Convert Figma logo to code with AI

ray-project logoray

Ray is an AI compute engine. Ray consists of a core distributed runtime and a set of AI Libraries for accelerating ML workloads.

34,860
5,928
34,860
4,258

Top Related Projects

12,495

Parallel computing with task scheduling

40,184

Apache Spark - A unified analytics engine for large-scale data processing

14,221

Distributed training framework for TensorFlow, Keras, PyTorch, and Apache MXNet.

35,868

DeepSpeed is a deep learning optimization library that makes distributed training and inference easy, efficient, and effective.

85,015

Tensors and Dynamic neural networks in Python with strong GPU acceleration

18,503

Open source platform for the machine learning lifecycle

Quick Overview

Ray is an open-source distributed computing framework that enables scaling Python applications from a laptop to a cluster. It provides a simple, universal API for building distributed applications and includes libraries for machine learning, reinforcement learning, and other compute-intensive tasks.

Pros

  • Seamless scaling from local development to large clusters
  • Rich ecosystem of libraries for AI/ML tasks (e.g., Ray Tune, RLlib)
  • Easy-to-use API for distributed computing
  • Active community and regular updates

Cons

  • Steeper learning curve for complex distributed systems
  • Documentation can be overwhelming for beginners
  • Some features may be overkill for smaller projects
  • Occasional stability issues in cutting-edge features

Code Examples

  1. Simple parallel task execution:
import ray

@ray.remote
def f(x):
    return x * x

ray.init()
futures = [f.remote(i) for i in range(4)]
print(ray.get(futures))  # [0, 1, 4, 9]
  1. Distributed machine learning with Ray Tune:
from ray import tune

def objective(config):
    score = config["x"] ** 2 + config["y"] ** 2
    return {"score": score}

analysis = tune.run(
    objective,
    config={
        "x": tune.uniform(-10, 10),
        "y": tune.uniform(-10, 10),
    },
    num_samples=100
)

print("Best config:", analysis.get_best_config(metric="score", mode="min"))
  1. Actor-based stateful computation:
import ray

@ray.remote
class Counter:
    def __init__(self):
        self.value = 0

    def increment(self):
        self.value += 1
        return self.value

ray.init()
counter = Counter.remote()
print(ray.get([counter.increment.remote() for _ in range(5)]))  # [1, 2, 3, 4, 5]

Getting Started

To get started with Ray:

  1. Install Ray:
pip install ray
  1. Import Ray and initialize:
import ray
ray.init()
  1. Define remote functions or actors:
@ray.remote
def my_function(x):
    return x * 2

result = ray.get(my_function.remote(4))
print(result)  # 8

For more advanced usage, refer to the official Ray documentation for specific libraries and use cases.

Competitor Comparisons

12,495

Parallel computing with task scheduling

Pros of Dask

  • Seamless integration with NumPy and Pandas, making it easier for data scientists familiar with these libraries
  • More mature and established ecosystem for data analysis and scientific computing
  • Better support for out-of-core computations and handling larger-than-memory datasets

Cons of Dask

  • Less suitable for general-purpose distributed computing tasks
  • Limited support for machine learning workloads compared to Ray
  • Slower performance for certain types of parallel computations

Code Comparison

Dask:

import dask.dataframe as dd

df = dd.read_csv('large_file.csv')
result = df.groupby('column').mean().compute()

Ray:

import ray
import pandas as pd

@ray.remote
def process_chunk(chunk):
    return chunk.groupby('column').mean()

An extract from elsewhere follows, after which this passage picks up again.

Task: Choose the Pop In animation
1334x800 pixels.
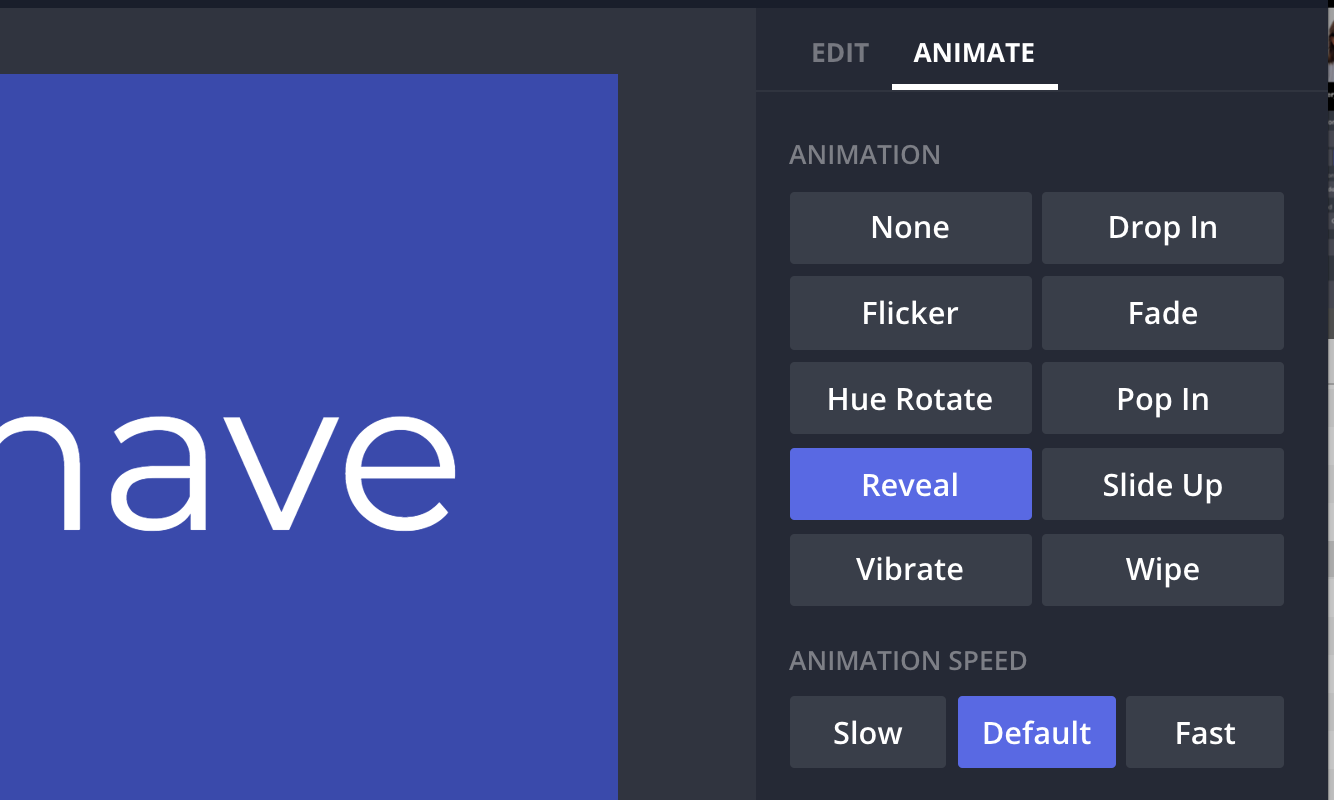Action: 1162,400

df = pd.read_csv('large_file.csv')
result = ray.get([process_chunk.remote(chunk) for chunk in np.array_split(df, 100)])

This comparison shows how Dask provides a more familiar interface for data processing tasks, while Ray offers more flexibility for custom parallel computations.

40,184

Apache Spark - A unified analytics engine for large-scale data processing

Pros of Spark

  • Mature ecosystem with extensive libraries and integrations
  • Robust support for SQL and structured data processing
  • Strong community and enterprise adoption

Cons of Spark

  • Steeper learning curve for beginners
  • Higher resource consumption for small-scale tasks
  • Less flexible for general-purpose distributed computing

Code Comparison

Spark:

val df = spark.read.json("data.json")
df.groupBy("category").agg(avg("price")).show()

Ray:

@ray.remote
def process_data(data):
    # Custom data processing logic
    return result

results = ray.get([process_data.remote(chunk) for chunk in data_chunks])

Key Differences

  • Spark focuses on big data processing and analytics, while Ray is more versatile for distributed computing tasks
  • Ray offers easier scaling for machine learning and AI workloads
  • Spark has better built-in support for SQL and DataFrames, while Ray provides more flexibility for custom distributed algorithms

Use Cases

  • Choose Spark for large-scale data processing, ETL, and SQL-based analytics
  • Opt for Ray when building distributed applications, reinforcement learning systems, or scaling Python code

Performance Considerations

  • Spark excels at batch processing of large datasets
  • Ray offers lower latency for fine-grained tasks and better support for GPU acceleration
14,221

Distributed training framework for TensorFlow, Keras, PyTorch, and Apache MXNet.

Pros of Horovod

  • Specialized for distributed deep learning, particularly with TensorFlow, PyTorch, and MXNet
  • Efficient communication using ring-allreduce algorithm
  • Easier to scale existing single-GPU training scripts to multiple GPUs or nodes

Cons of Horovod

  • Limited to deep learning workloads, less versatile for general distributed computing
  • Requires more manual configuration for complex distributed setups
  • Less extensive ecosystem and fewer built-in features compared to Ray

Code Comparison

Horovod:

import horovod.tensorflow as hvd
hvd.init()
optimizer = tf.optimizers.Adam(0.001 * hvd.size())
optimizer = hvd.DistributedOptimizer(optimizer)

Ray:

import ray
from ray import train
@ray.remote
def train_func():
    model.fit(train_data)
results = ray.get([train_func.remote() for _ in range(num_workers)])

Summary

Horovod excels in distributed deep learning scenarios, offering efficient communication and easy scaling of existing scripts. Ray, on the other hand, provides a more versatile distributed computing framework suitable for various tasks beyond deep learning. While Horovod focuses on optimizing specific deep learning workflows, Ray offers a broader ecosystem with more built-in features for general distributed computing needs.

35,868

DeepSpeed is a deep learning optimization library that makes distributed training and inference easy, efficient, and effective.

Pros of DeepSpeed

  • Specialized for deep learning model training and inference optimization
  • Offers advanced memory optimization techniques like ZeRO (Zero Redundancy Optimizer)
  • Tightly integrated with PyTorch for seamless usage

Cons of DeepSpeed

  • More focused on deep learning, less versatile for general distributed computing
  • Steeper learning curve for users not familiar with PyTorch ecosystem
  • Limited support for other ML frameworks compared to Ray's broader ecosystem

Code Comparison

DeepSpeed:

import deepspeed
model_engine, optimizer, _, _ = deepspeed.initialize(args=args, model=model, model_parameters=params)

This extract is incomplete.